> _What this task involves_:
Up to and including the line with "Task: Open the indicator", output the records exactly as they appear.
(Provided records Opens)
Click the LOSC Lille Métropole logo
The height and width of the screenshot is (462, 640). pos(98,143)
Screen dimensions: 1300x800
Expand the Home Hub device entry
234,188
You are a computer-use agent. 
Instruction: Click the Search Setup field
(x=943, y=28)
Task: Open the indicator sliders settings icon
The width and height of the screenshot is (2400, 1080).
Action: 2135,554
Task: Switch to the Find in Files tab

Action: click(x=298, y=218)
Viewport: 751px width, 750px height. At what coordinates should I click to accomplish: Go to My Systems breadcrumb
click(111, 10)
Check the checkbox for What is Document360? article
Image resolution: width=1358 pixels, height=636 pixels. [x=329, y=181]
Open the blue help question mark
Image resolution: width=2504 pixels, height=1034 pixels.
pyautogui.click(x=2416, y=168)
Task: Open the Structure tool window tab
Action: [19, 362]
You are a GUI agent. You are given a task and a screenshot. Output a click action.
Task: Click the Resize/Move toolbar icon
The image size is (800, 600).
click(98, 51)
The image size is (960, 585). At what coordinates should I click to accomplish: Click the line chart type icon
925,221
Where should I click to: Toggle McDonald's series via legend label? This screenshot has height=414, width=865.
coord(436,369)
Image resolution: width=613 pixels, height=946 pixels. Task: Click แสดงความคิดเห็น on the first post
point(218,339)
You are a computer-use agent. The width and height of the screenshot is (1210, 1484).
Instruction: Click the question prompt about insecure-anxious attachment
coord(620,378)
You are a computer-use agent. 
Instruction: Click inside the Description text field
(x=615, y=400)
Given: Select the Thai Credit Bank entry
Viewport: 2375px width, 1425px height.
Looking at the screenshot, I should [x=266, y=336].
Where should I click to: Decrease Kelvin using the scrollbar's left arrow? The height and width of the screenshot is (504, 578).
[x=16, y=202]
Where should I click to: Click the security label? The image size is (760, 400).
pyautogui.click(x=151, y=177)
(Provided records Closes)
> _Task output_:
Click the LOSC Lille Métropole logo
The height and width of the screenshot is (462, 640). pos(98,143)
Screen dimensions: 1300x800
Expand the Home Hub device entry
234,188
You are a computer-use agent. 
Instruction: Click the Search Setup field
(x=943, y=28)
Task: Open the indicator sliders settings icon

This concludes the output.